• [What is required] Rewrite the items below, changing every "Click" to "Select" and keeping everything else as it is. Leave the pictures out of your answer.

• [Supplied material]
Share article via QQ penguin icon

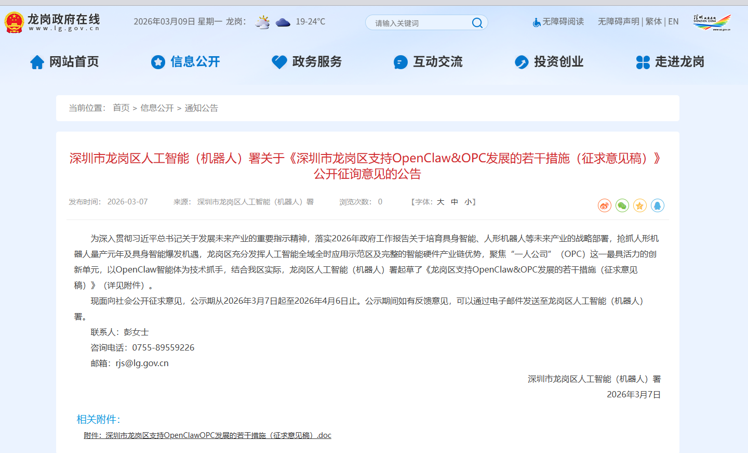tap(658, 205)
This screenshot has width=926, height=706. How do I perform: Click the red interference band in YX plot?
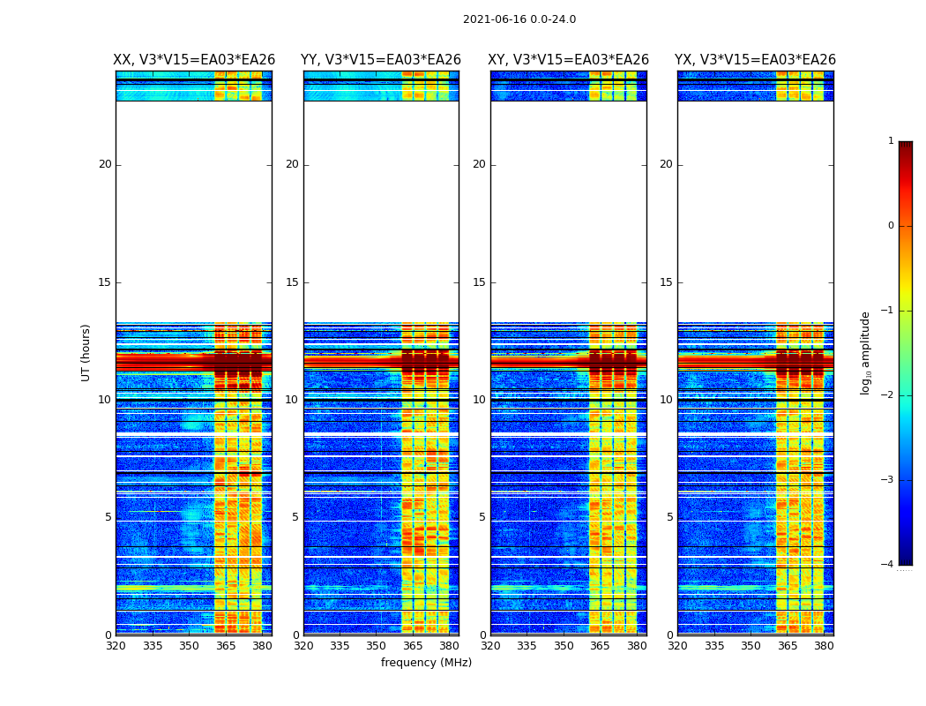coord(755,362)
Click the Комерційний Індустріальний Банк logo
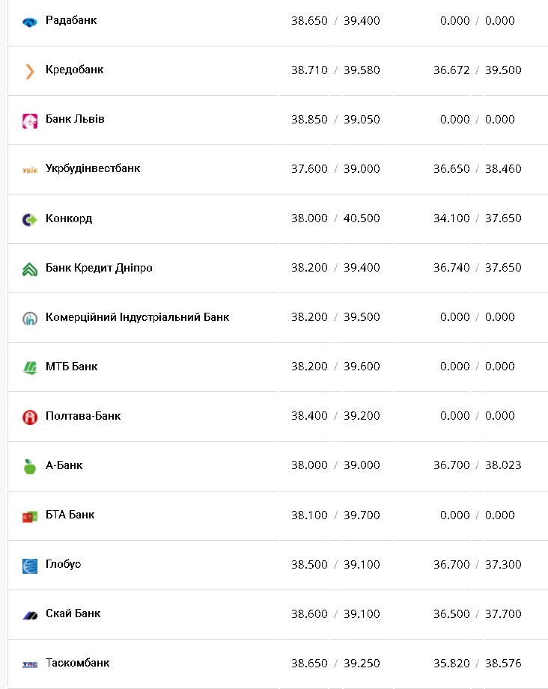 tap(30, 318)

• [Answer to this task]
Share article via QQ penguin icon

tap(658, 205)
This screenshot has width=926, height=706. How do I perform: Select the red interference band in YX plot?
coord(755,362)
Select the Комерційний Індустріальний Банк logo
 tap(30, 318)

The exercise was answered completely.